INFORMATION PROVIDED:
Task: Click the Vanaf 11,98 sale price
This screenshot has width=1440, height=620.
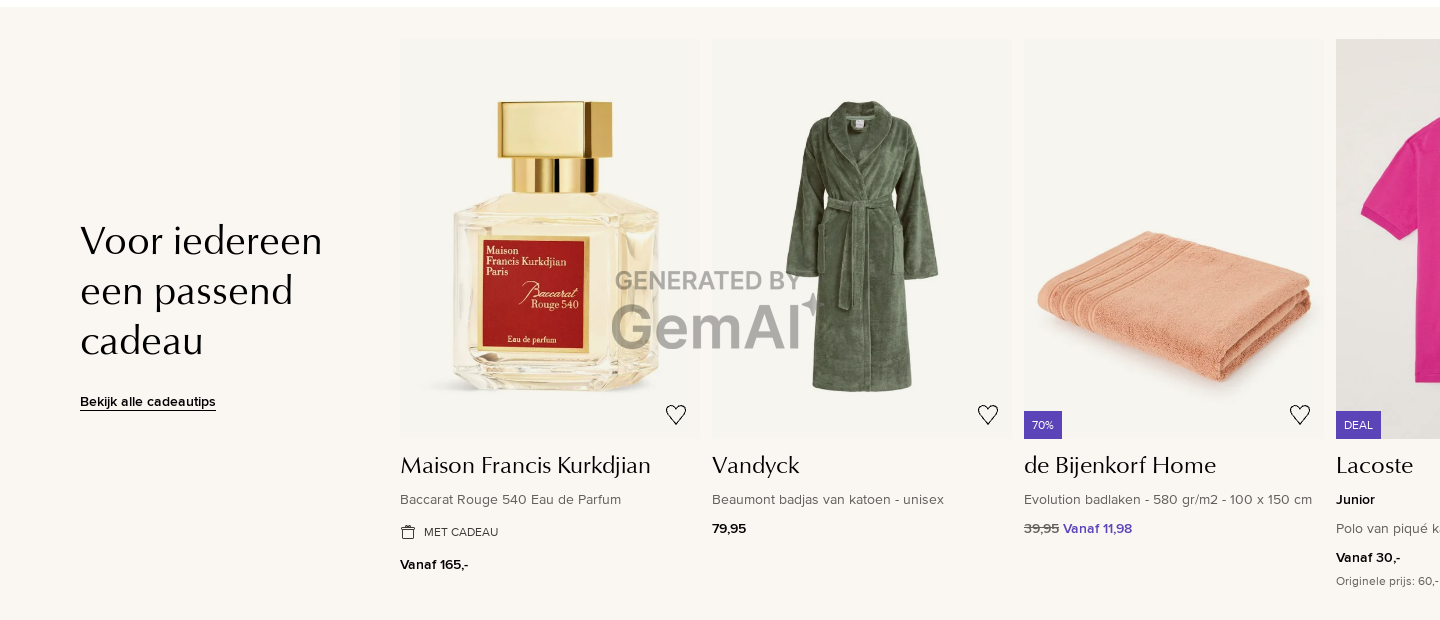Action: click(1097, 528)
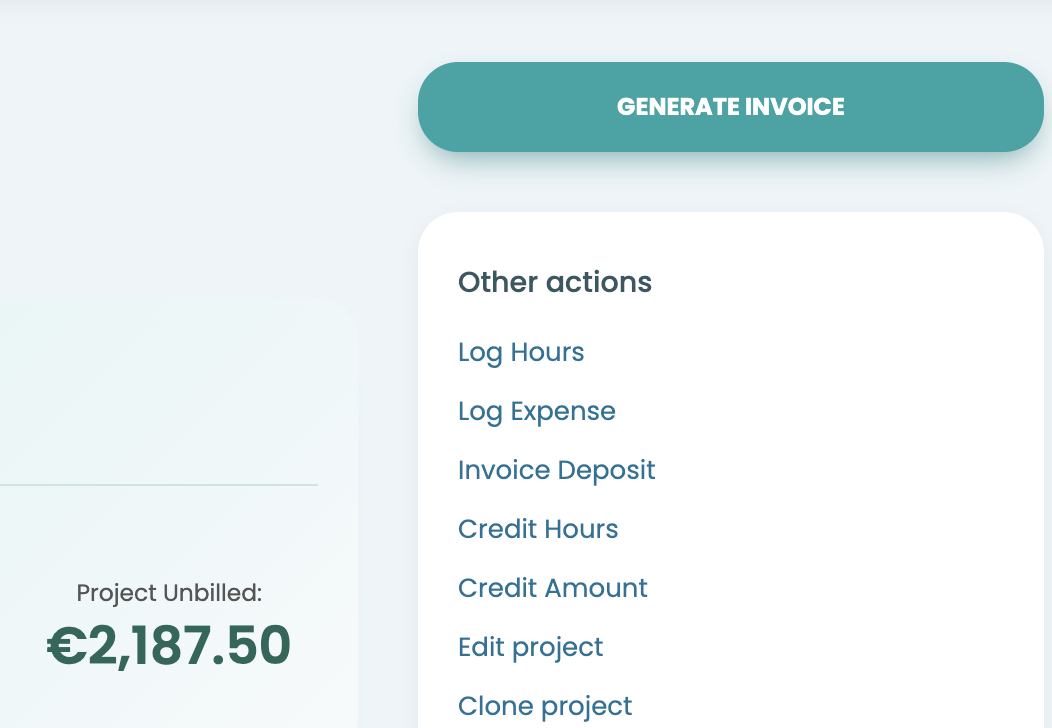Click the Clone project link
The width and height of the screenshot is (1052, 728).
click(x=545, y=707)
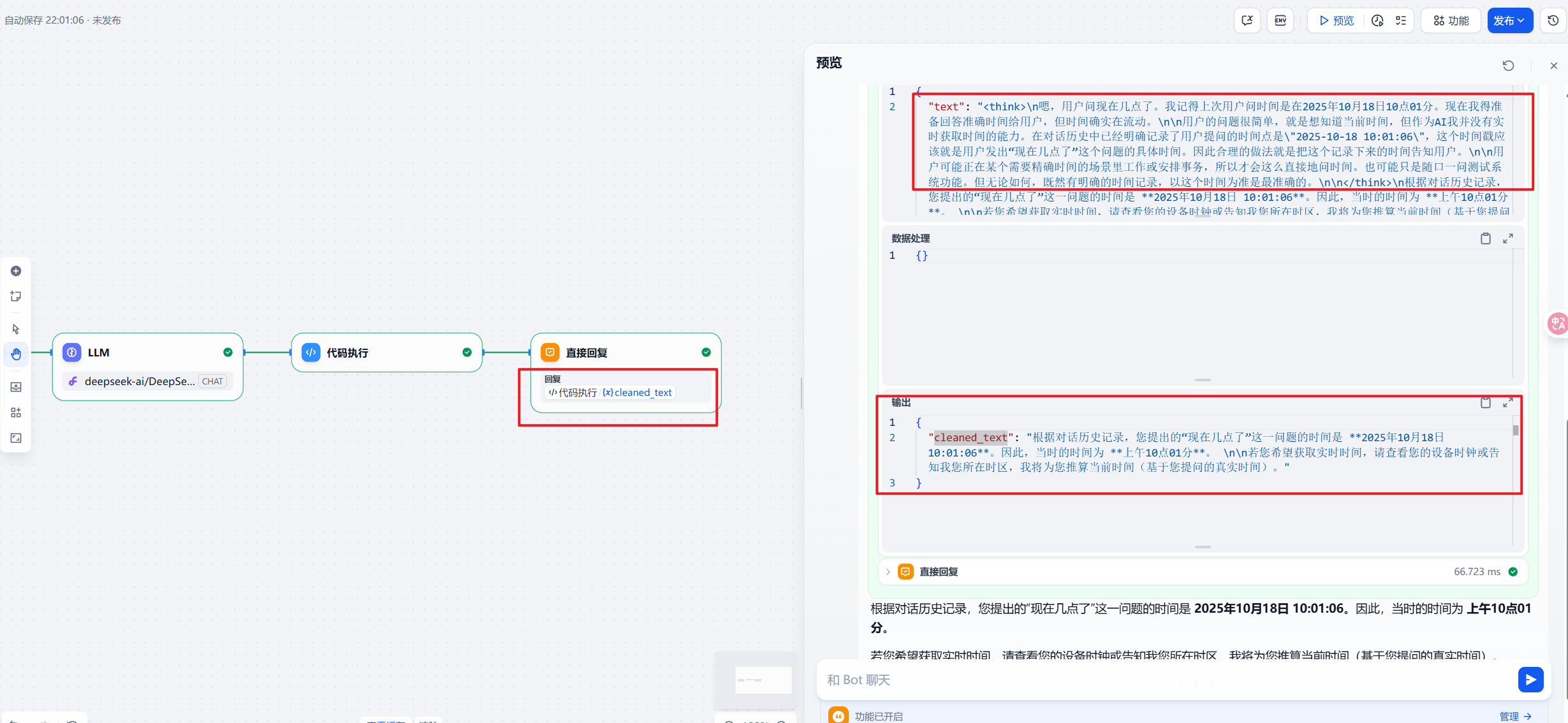Click the export image icon in sidebar
The image size is (1568, 723).
pos(16,387)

TO DO:
Change "sale price" to "discounted price" in the items above and write them out again with nothing else altered. Leave the pictures out.

ANSWER TO THE PROBLEM:
Task: Click the Vanaf 11,98 discounted price
This screenshot has width=1440, height=620.
Action: click(1097, 528)
Click the Clone project link
The width and height of the screenshot is (1052, 728).
click(x=545, y=707)
Click the export image icon in sidebar
The image size is (1568, 723).
pos(16,387)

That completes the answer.